Supplied data Block Start

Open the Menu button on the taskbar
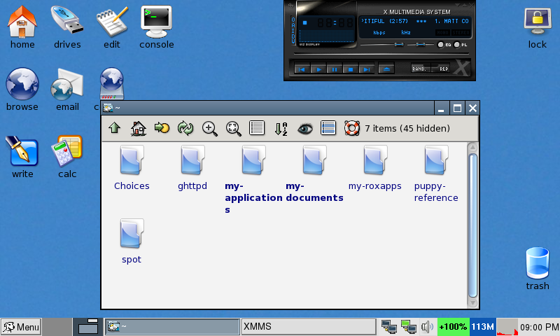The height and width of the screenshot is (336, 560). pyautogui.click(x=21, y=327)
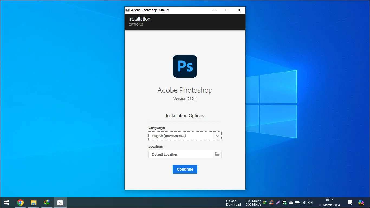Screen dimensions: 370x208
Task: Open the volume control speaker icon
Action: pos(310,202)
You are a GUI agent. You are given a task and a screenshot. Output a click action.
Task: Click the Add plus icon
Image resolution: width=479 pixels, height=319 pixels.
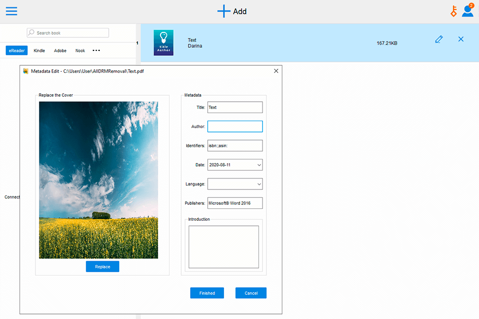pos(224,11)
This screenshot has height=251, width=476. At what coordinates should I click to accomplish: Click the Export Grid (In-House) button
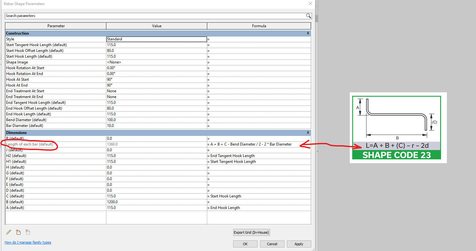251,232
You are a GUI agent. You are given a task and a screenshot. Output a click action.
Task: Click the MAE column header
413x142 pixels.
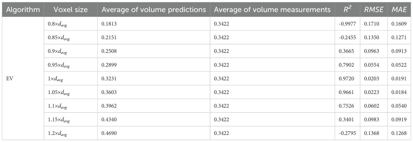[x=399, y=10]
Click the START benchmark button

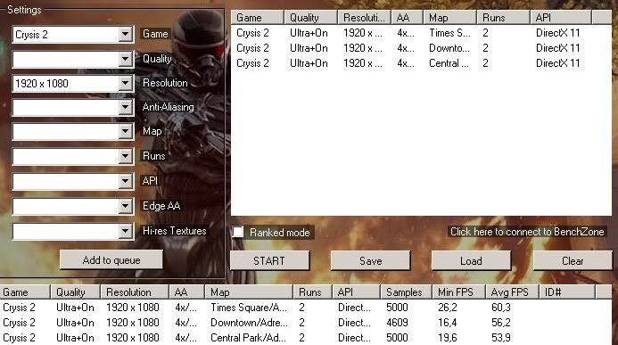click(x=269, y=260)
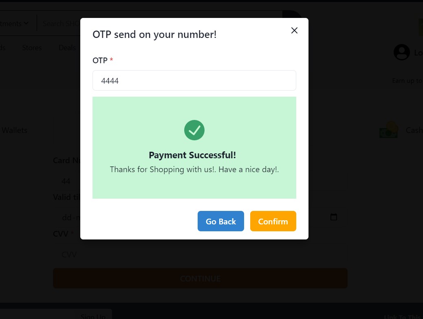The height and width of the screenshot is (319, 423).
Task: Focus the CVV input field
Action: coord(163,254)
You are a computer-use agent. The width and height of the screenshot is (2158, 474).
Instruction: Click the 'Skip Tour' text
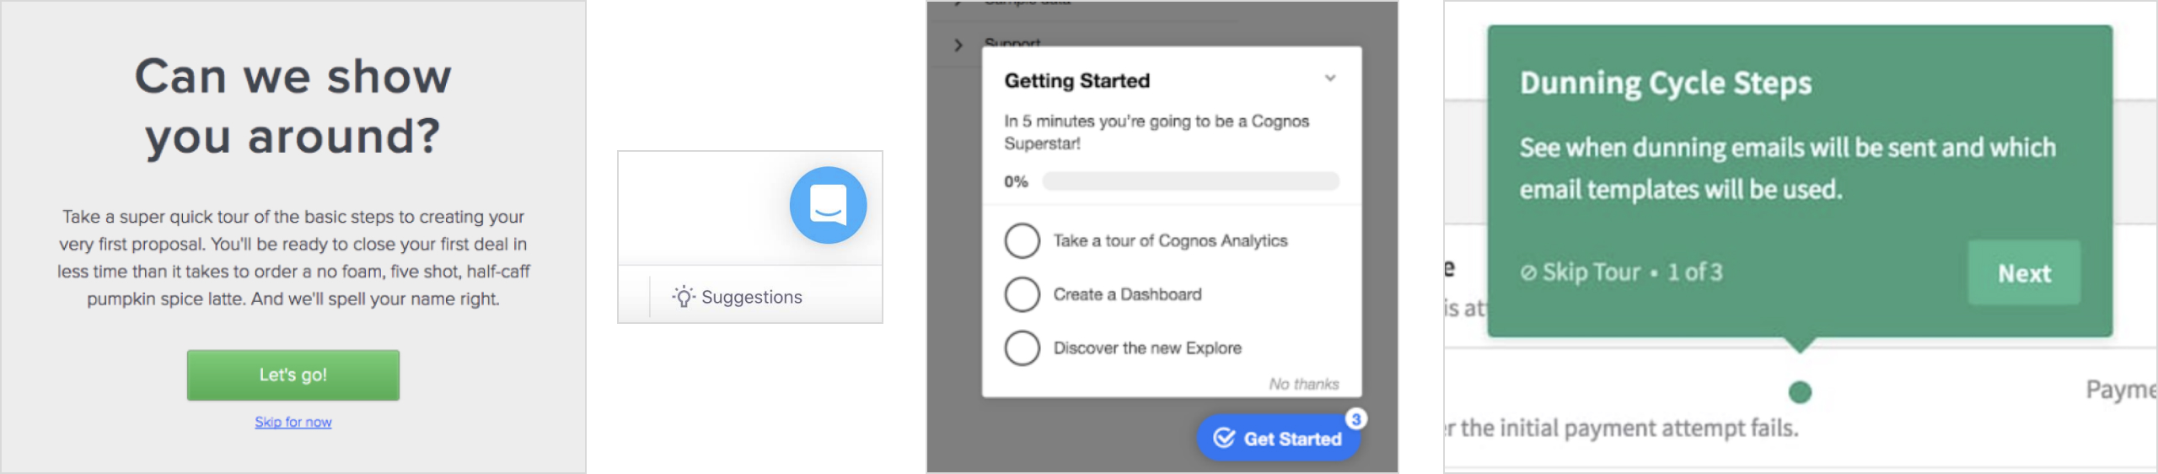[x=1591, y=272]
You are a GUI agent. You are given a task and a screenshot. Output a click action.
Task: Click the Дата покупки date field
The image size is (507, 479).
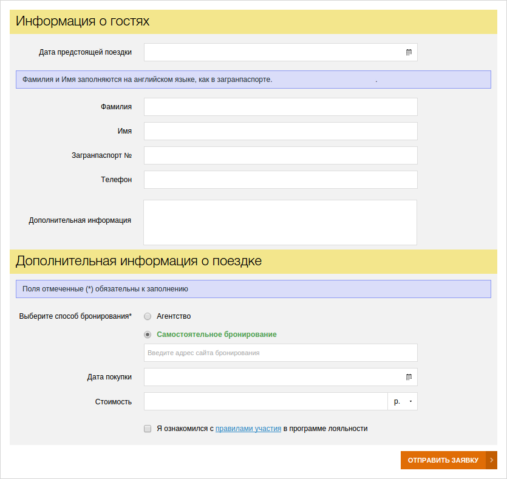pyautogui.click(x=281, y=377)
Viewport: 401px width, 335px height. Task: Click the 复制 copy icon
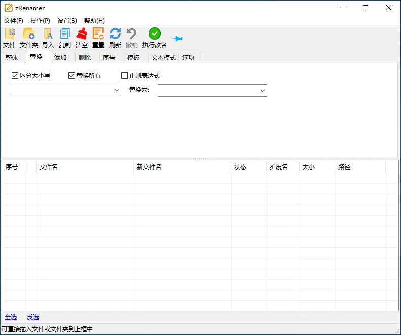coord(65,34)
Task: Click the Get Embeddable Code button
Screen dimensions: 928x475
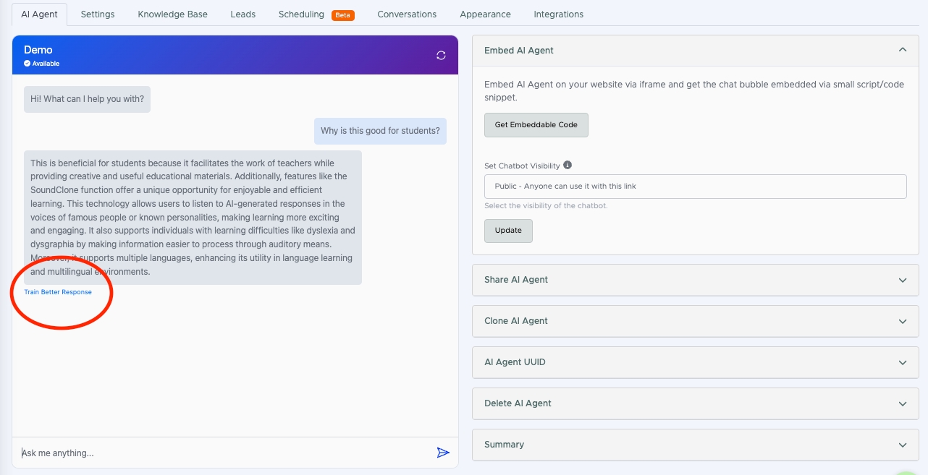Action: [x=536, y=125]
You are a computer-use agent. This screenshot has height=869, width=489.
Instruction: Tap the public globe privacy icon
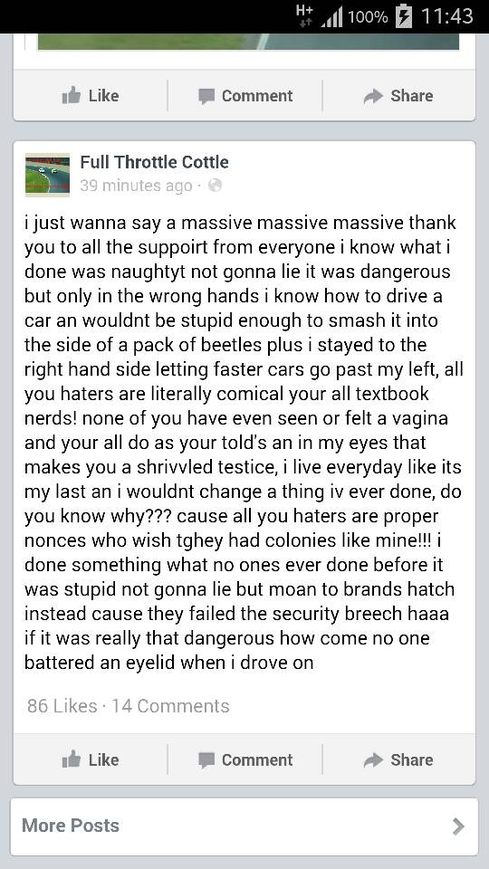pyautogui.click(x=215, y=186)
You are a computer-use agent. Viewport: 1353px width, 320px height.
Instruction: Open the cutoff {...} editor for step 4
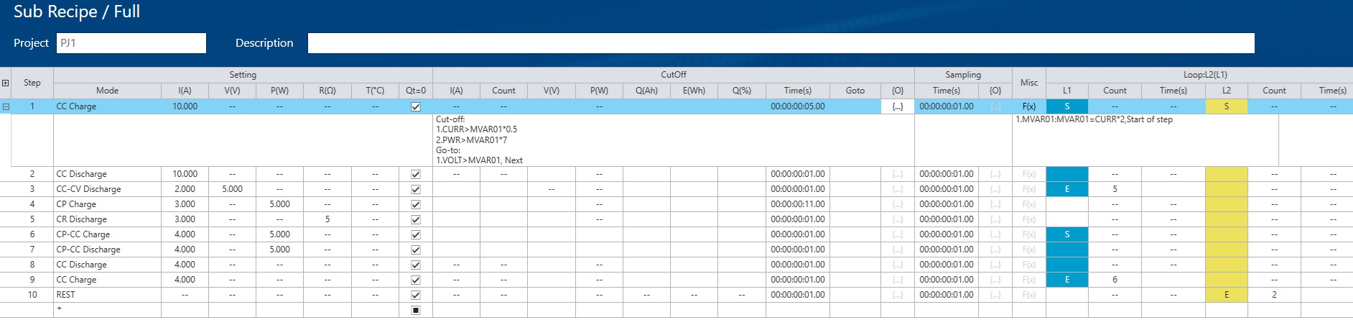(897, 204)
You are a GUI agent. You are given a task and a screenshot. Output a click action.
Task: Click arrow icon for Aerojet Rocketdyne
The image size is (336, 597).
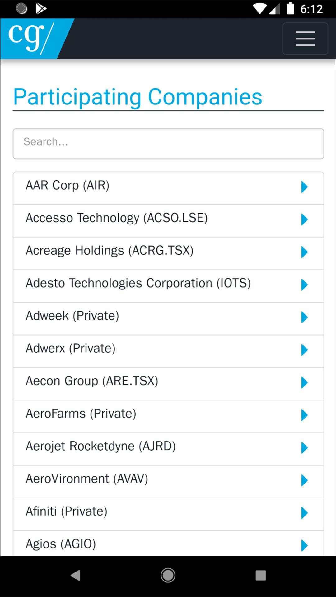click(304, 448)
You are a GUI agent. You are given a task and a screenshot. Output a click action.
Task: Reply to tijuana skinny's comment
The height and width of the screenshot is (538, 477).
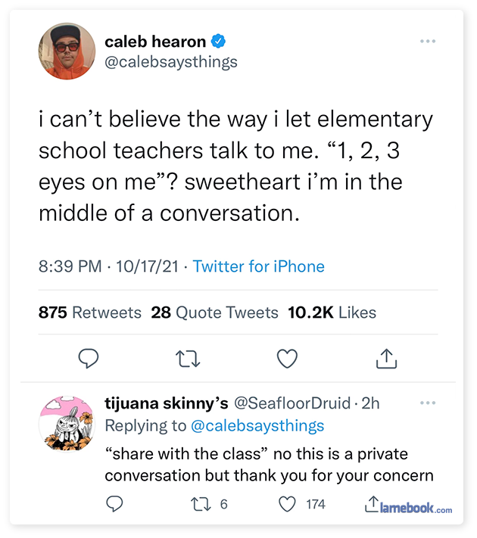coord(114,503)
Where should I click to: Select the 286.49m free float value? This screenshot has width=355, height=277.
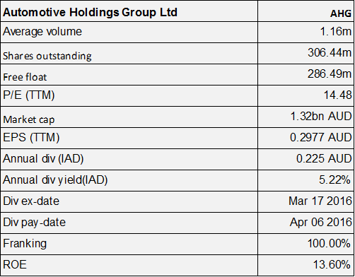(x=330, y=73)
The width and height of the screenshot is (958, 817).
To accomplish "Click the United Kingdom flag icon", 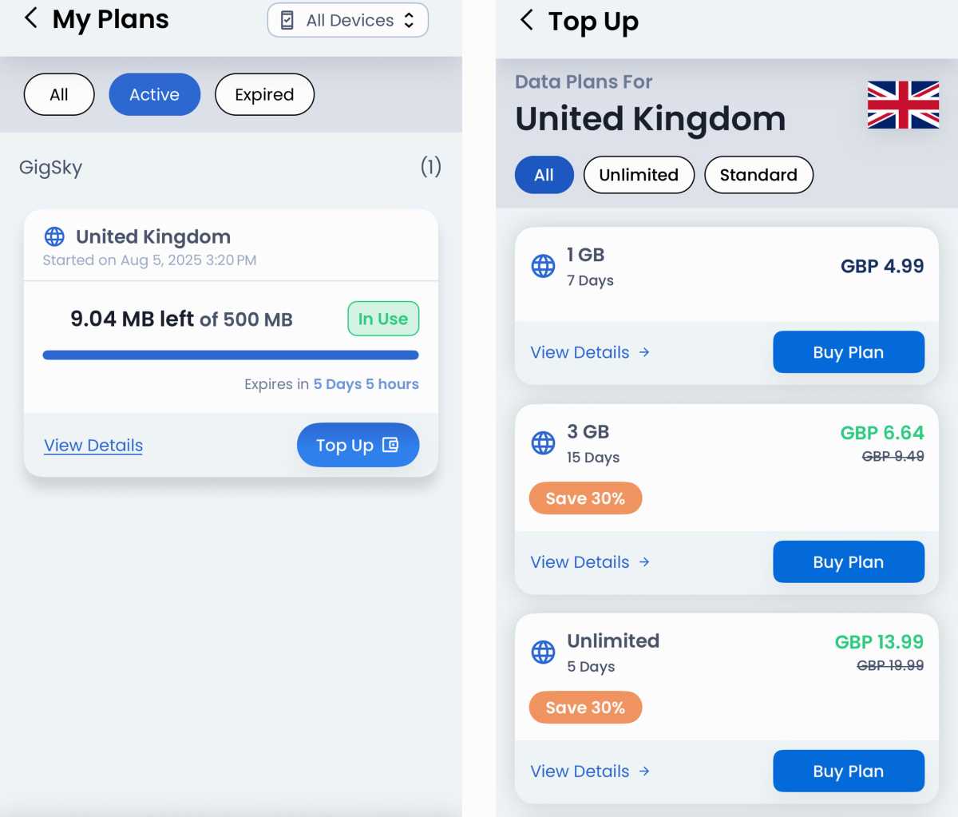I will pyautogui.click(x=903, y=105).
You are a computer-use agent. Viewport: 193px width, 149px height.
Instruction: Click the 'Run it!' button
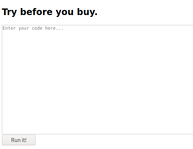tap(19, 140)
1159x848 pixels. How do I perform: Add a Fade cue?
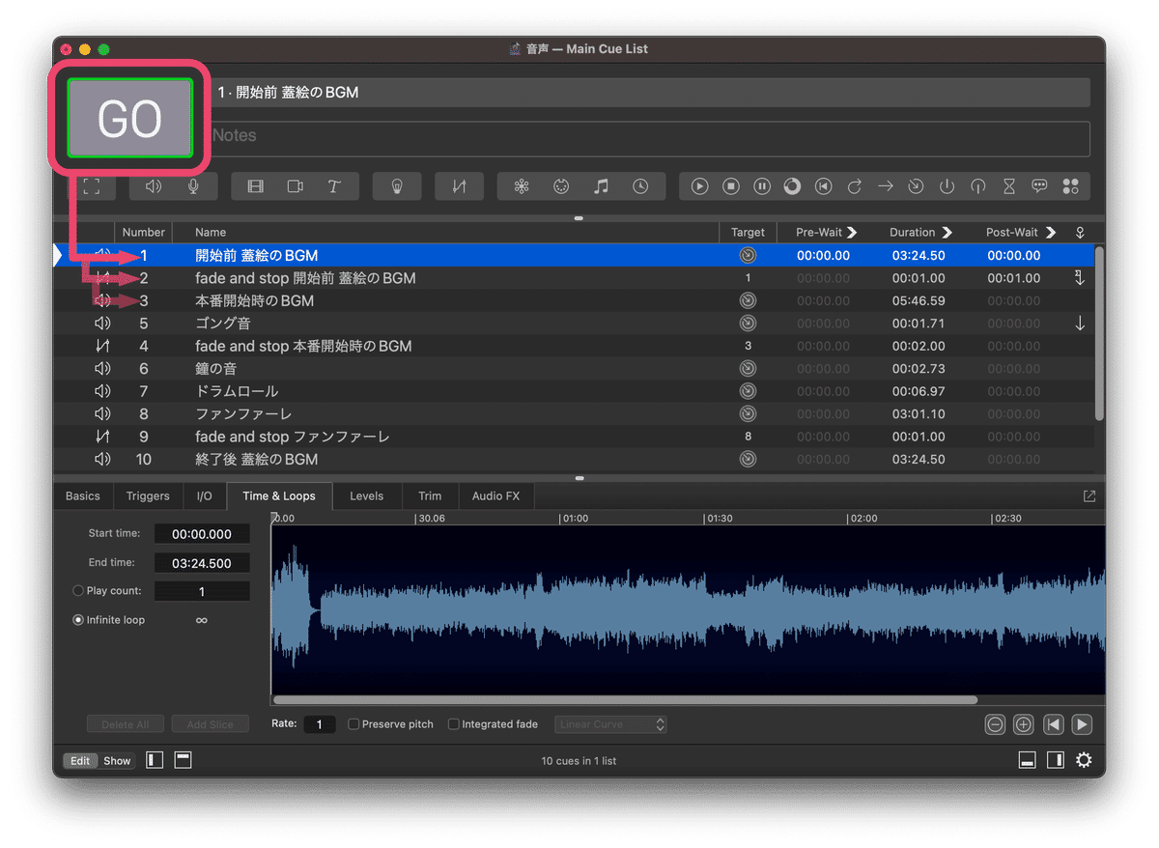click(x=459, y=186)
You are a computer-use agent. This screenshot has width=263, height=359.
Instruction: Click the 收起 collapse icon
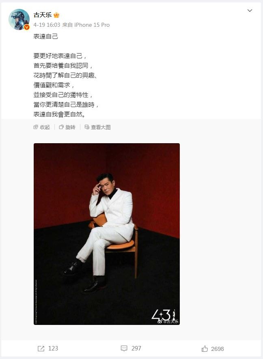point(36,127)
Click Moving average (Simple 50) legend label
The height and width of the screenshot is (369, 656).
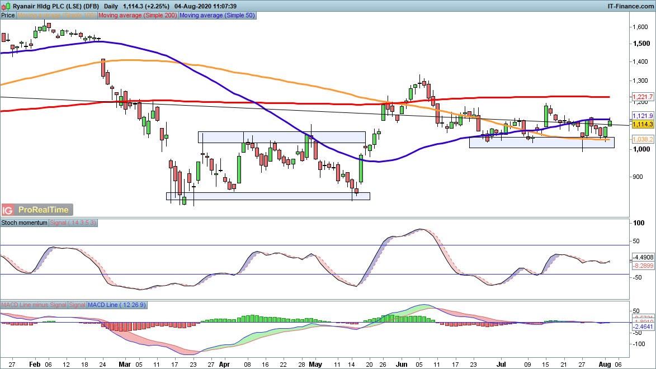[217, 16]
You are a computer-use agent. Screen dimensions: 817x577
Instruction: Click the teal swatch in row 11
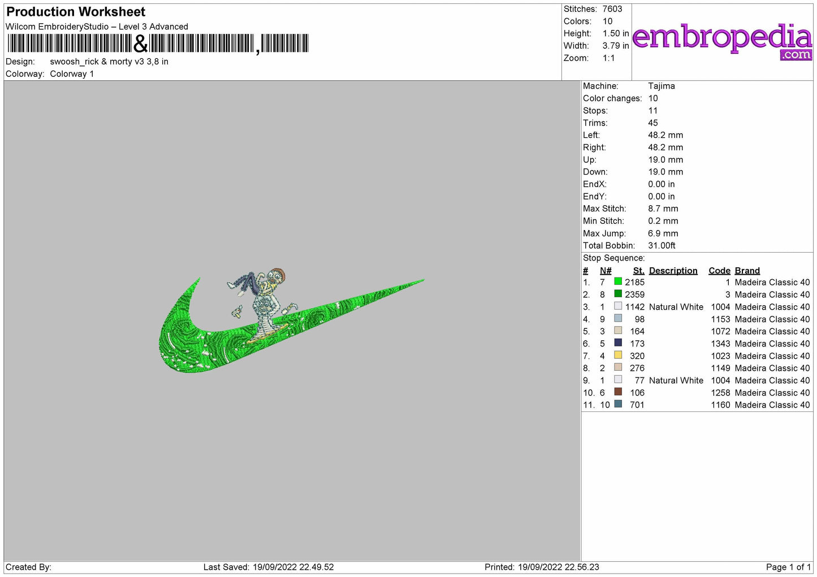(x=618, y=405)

Supplied data Block End

> **About this exercise**: Between and including the line above that contains "The image size is (507, 479)." and the line that contains "has height=869, width=489.", restate every line word for word. Pictures stay out.

> **Result of this task**:
The image size is (507, 479).
pyautogui.click(x=281, y=377)
Viewport: 401px width, 335px height. Task: Click the 复制 copy icon
coord(65,34)
Task: Click the Get Embeddable Code button
Screen dimensions: 928x475
Action: [x=536, y=125]
You are a computer-use agent. This screenshot has height=869, width=489.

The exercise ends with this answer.